**PROBLEM TO SOLVE**
Copy exactly, no pictures: every line from the one that contains "Reply to the" through the end of the entries below.

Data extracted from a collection
--*--
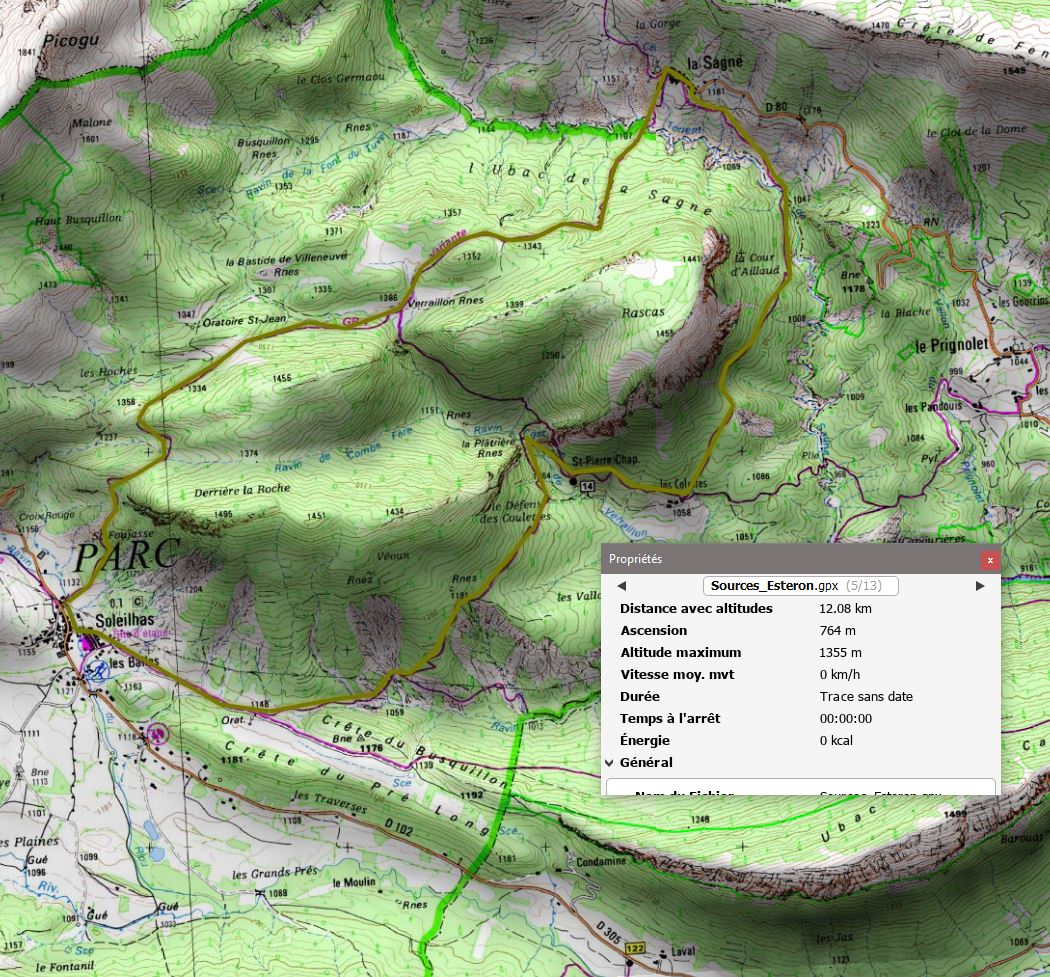Screen dimensions: 1050x977
Task: Click the ski icon near les Bailes
Action: pos(96,670)
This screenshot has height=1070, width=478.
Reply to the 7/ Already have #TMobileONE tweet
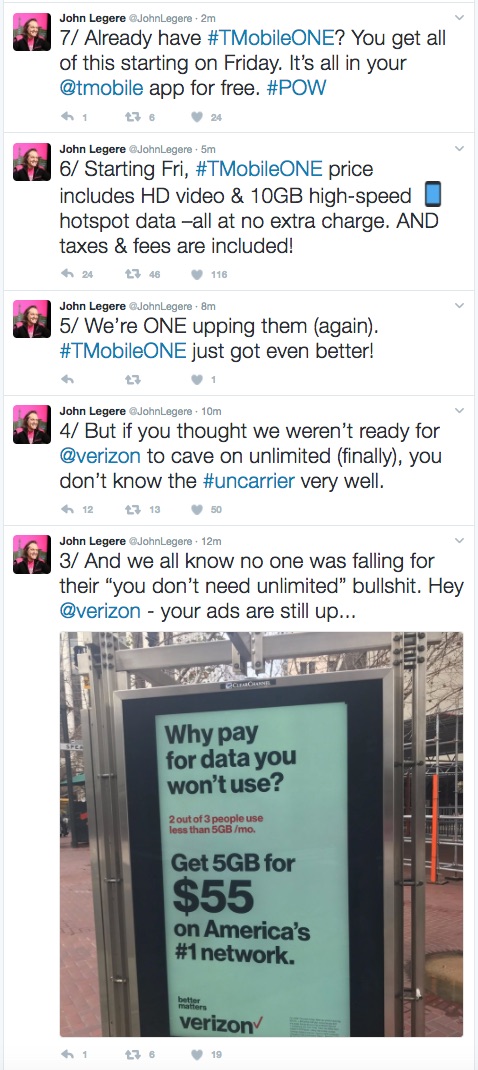tap(67, 117)
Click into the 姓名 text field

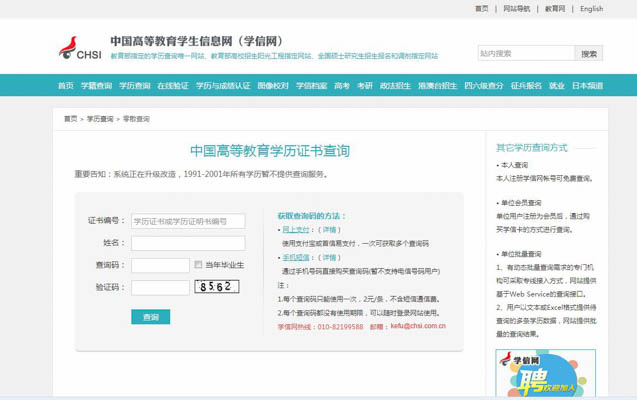point(188,243)

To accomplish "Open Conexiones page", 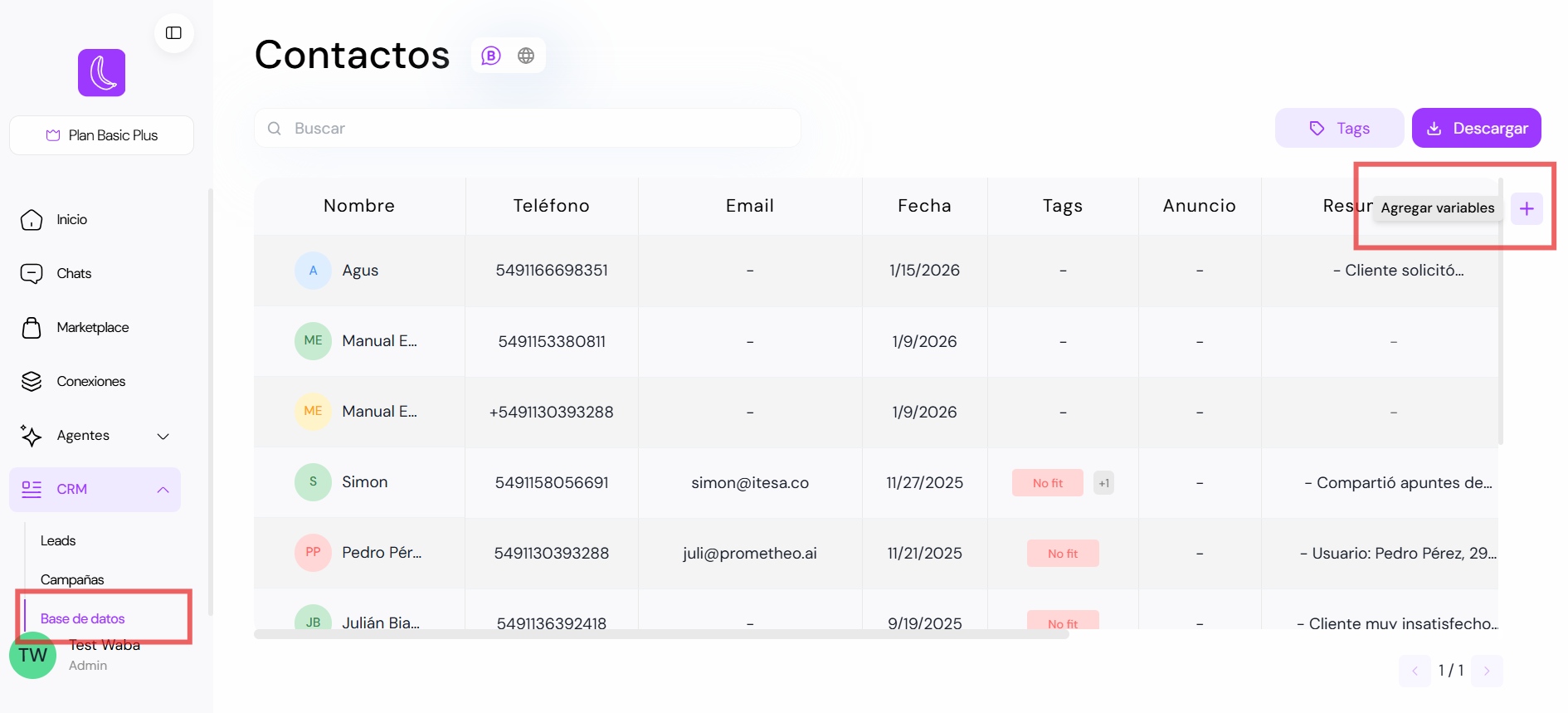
--*--
**WRITTEN SOLUTION**
Reply to the 7/ Already have #TMobileONE tweet
tap(67, 117)
Click into the 姓名 text field

point(188,243)

To accomplish "Open Conexiones page", 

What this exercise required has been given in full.